Other studies have sought to establish functional significance of striatal/DA responses to infant stimuli by linking them with observations of mother-infant interactions. Studying non-depressed mothers, Atzil et al. (2011) found that synchronous mothers who coordinate their behavior with infant signals showed greater NAc activation when viewing video vignettes of their own infant. A similar pattern was not seen in intrusive mothers. In a subsequent PET study, high synchronous mothers were shown to have a stronger DA response in the NAc when watching a film of their own infant while low synchronous mothers did not (Atzil et al. 2017). These data may suggest that synchronous mothers experience the mother-infant interaction as more rewarding than intrusive/low synchronous mothers. Corroborating this work are findings from mothers with attachment disturbances who showed reduced striatal responses to infant stimuli (Strathearn et al. 2009). Recent evidence further indicates that mothers with greater reward circuitry function are those who are able to establish and maintain warm and nurturing relationships with their infant despite psychiatric symptoms (Morgan et al. 2017). Taken together, these findings underscore the importance of dopaminergic reward regions in positive maternal caregiving and maternal attachment while also providing support for the possibility that impaired mothering in PPD results from lower striatal activity/DA function.
One of the main limitations to neuroimaging research has been the focus on seed regions, although network-based approaches are becoming more prevalent. Functional connectivity analyses have been used to show that maternal bonding behavior relies on the synchronous firing of the NAc, amygdala, and prefrontal cortex as a network (Atzil et al. 2011). Further, by combining fMRI and PET, stronger connectivity within this network was found to be associated with greater in-network DA responses (Atzil et al. 2017). Whether disruptions in this network contribute to bonding difficulties in PPD was not examined. However, another study using motivationally salient baby cry stimuli found diminished functional connectivity between the NAc and the extended amygdala in depressed mothers while healthy mothers showed results in the opposite direction (Ho and Swain 2017). Given the roles of extended amygdala for threat processing and the NAc for reward processing, this could represent a biological mechanism underlying the difficulties of depressed mothers to integrate baby-cry distress signal processing with the reward processing needed for sensitive parenting behavior. Healthy mothers, on the other hand, may be better able to activate their NAc during baby-cry distress signaling to motivate caring behaviors for their baby. More studies are needed to better understand the connectivity of the reward network with other networks in PPD (Moses-Kolko et al. 2014; Duan et al. 2017).
Human neuroimaging studies of PPD underscore the intricate interplay among maternal mental health, the mother-infant relationship, and the reward system. It should be noted that depressive symptoms in MD are also related to blunted mesolimbic reward function in response to rewarding stimuli and low motivation and pleasure for positive events and interactions (Surguladze et al. 2005; Epstein et al. 2006; Admon and Pizzagalli 2015). On the surface, this may suggest that at least within the reward system, the neurobiology of MD and PPD are similar. However, more subtle but meaningful, differences may exist. For example, currently available brain imaging methods do not have the resolution to differentiate cell types within reward regions showing activational changes and cannot distinguish between alterations in excitation or inhibition. Thus, the possibility remains that a differential mechanism might underlie reward system function in PPD.

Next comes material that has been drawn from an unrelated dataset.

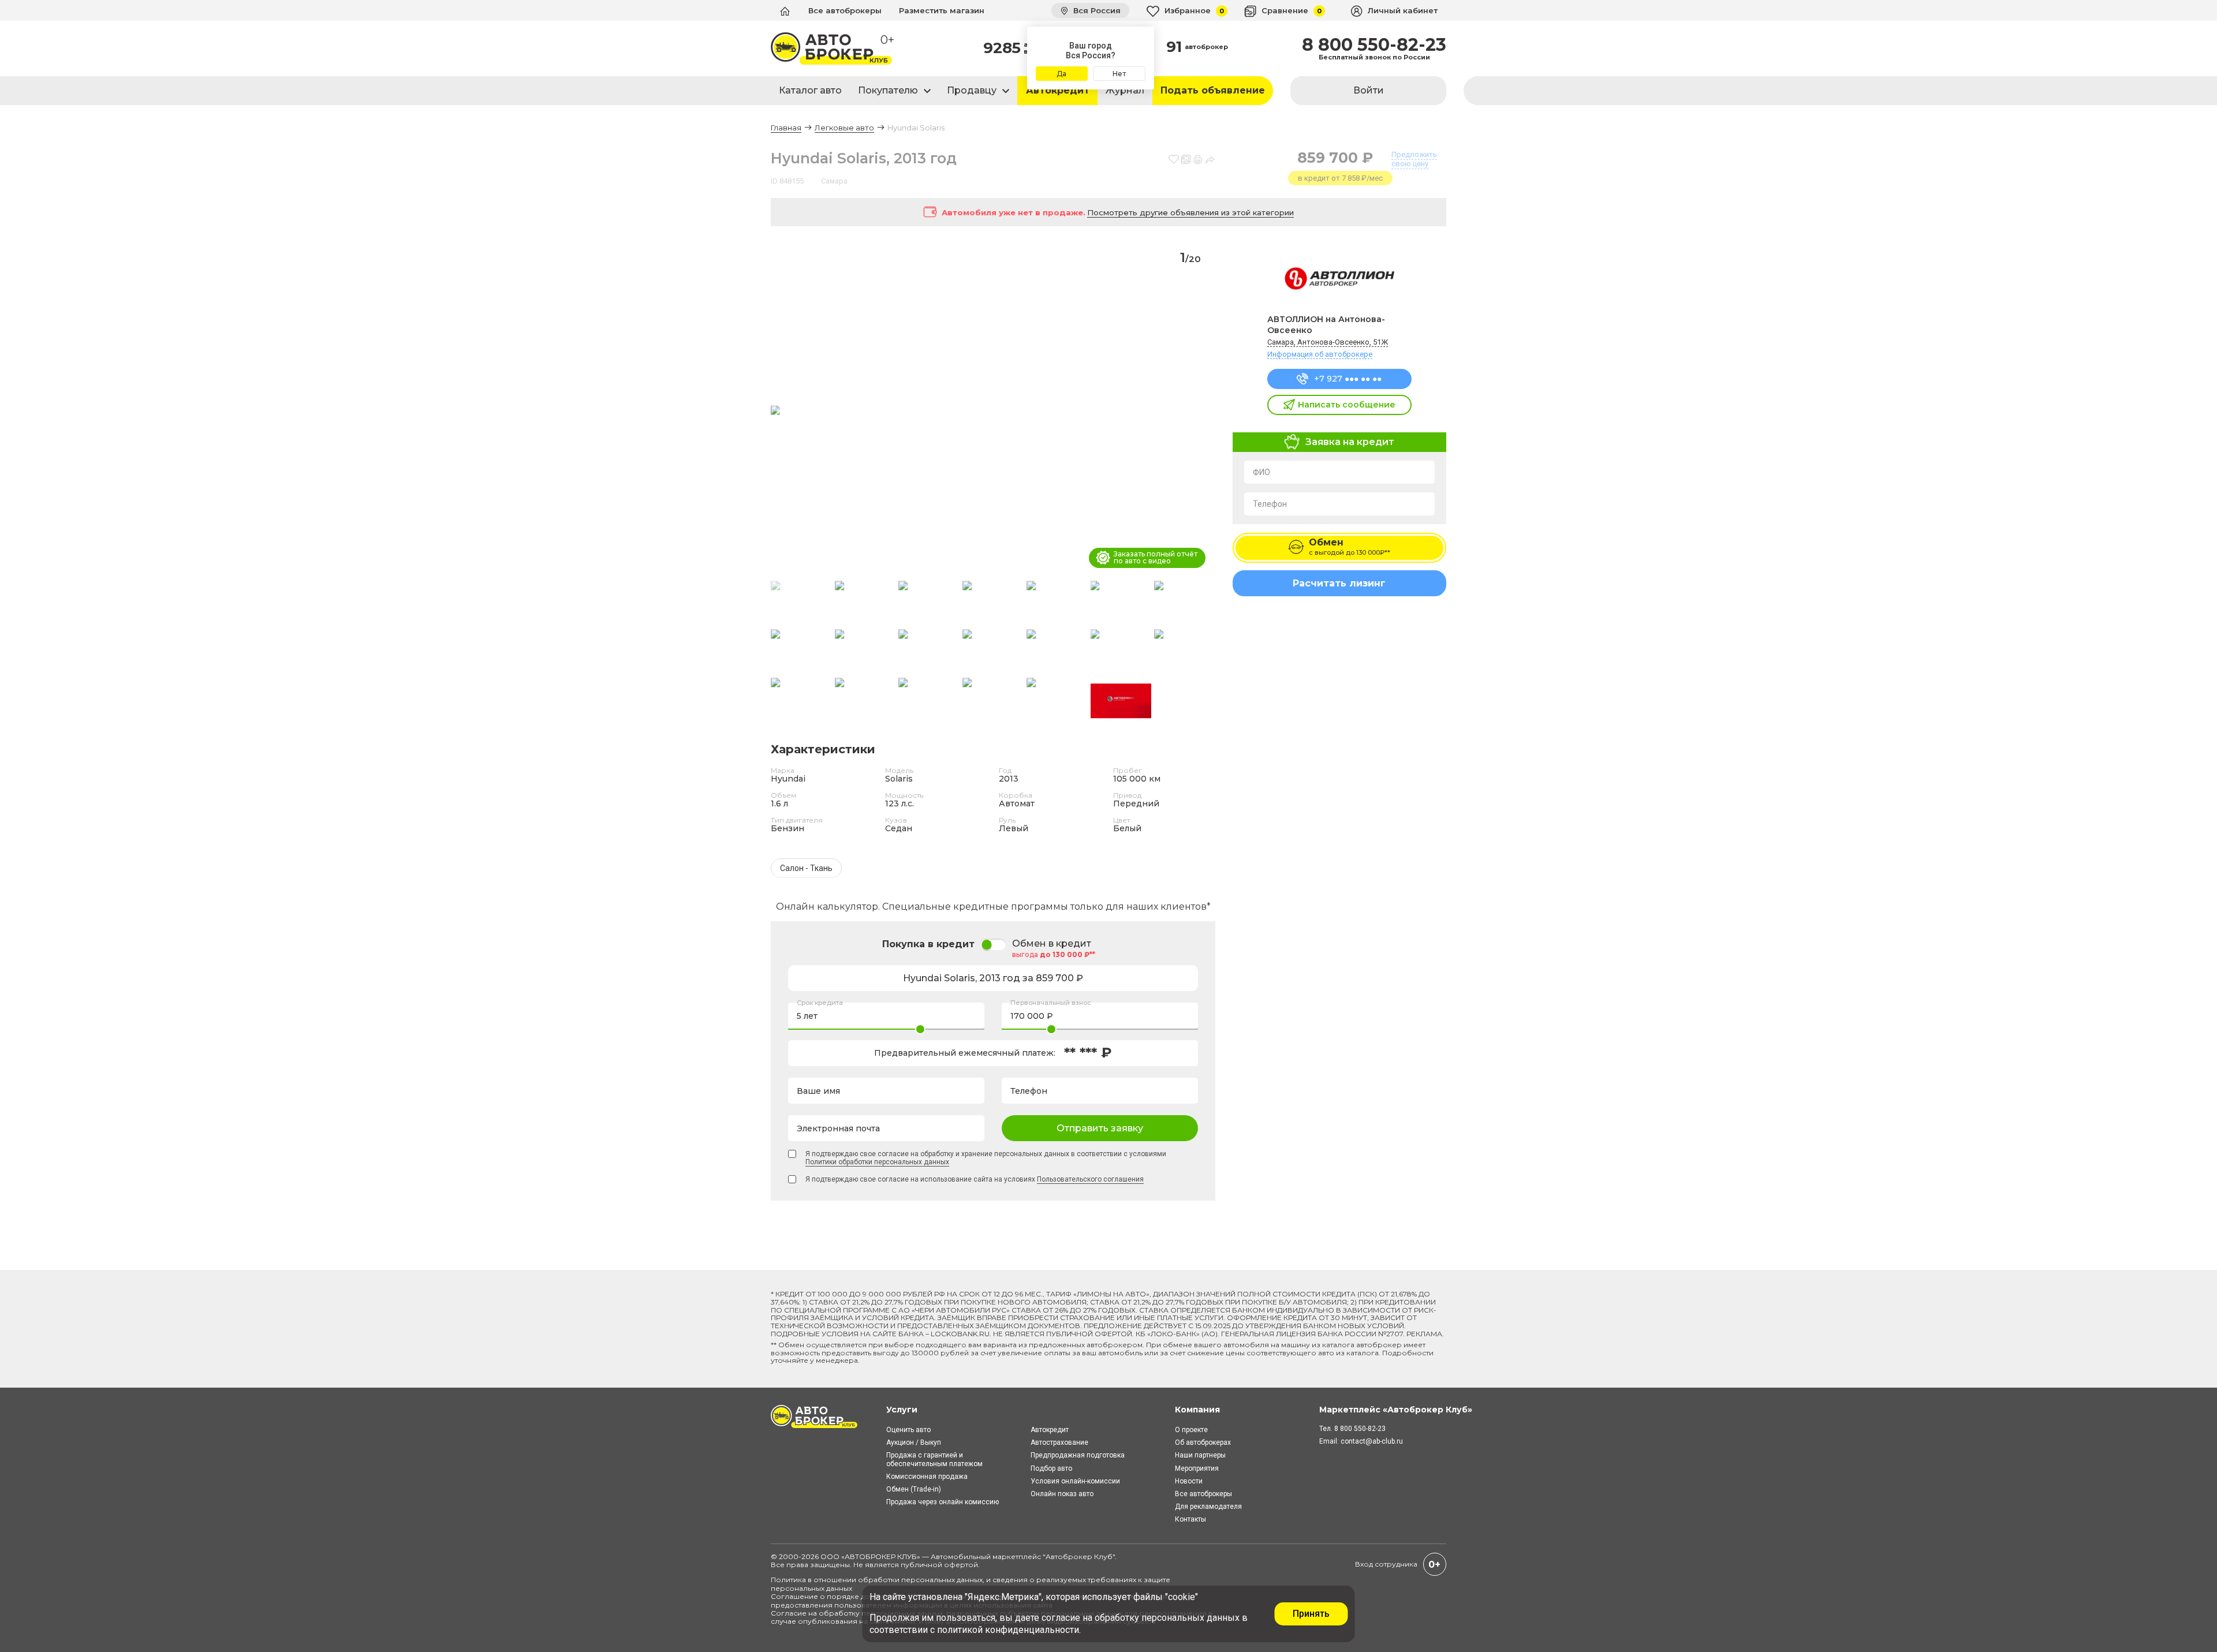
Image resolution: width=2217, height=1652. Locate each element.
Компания (1197, 1409)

The reward system in PPD: animal models
Few studies using animal models of PPD have focused on the reward system. In some of the only work to date, Haim et al. (2014) found that depressive-like behavior in mothers exposed to chronic gestational stress was associated with compromised neuroplasticity in the NAc including reduced dendritic length, branching, and spine density. These results point to a potential mechanism underlying attenuated neuronal activation and changes in functional connectivity reported in the striatum of mothers with PPD discussed above. Importantly, the neuroplastic changes seen in gestationally stressed mothers differ from what has been reported in the NAc of males (more dendritic spines) and females (no postsynaptic effects) after stress and thus may be a unique feature associated with depressive behavior during the postpartum period (Christoffel et al. 2011; Bessa et al. 2013; Brancato et al. 2017). It was further shown that antidepressant treatment reversed the stress-induced behavioral and morphological alterations (Haim et al. 2014) suggesting that structural modifications in the NAc following gestational stress may contribute to the pathophysiology of PPD as well as its pharmacologically induced recovery.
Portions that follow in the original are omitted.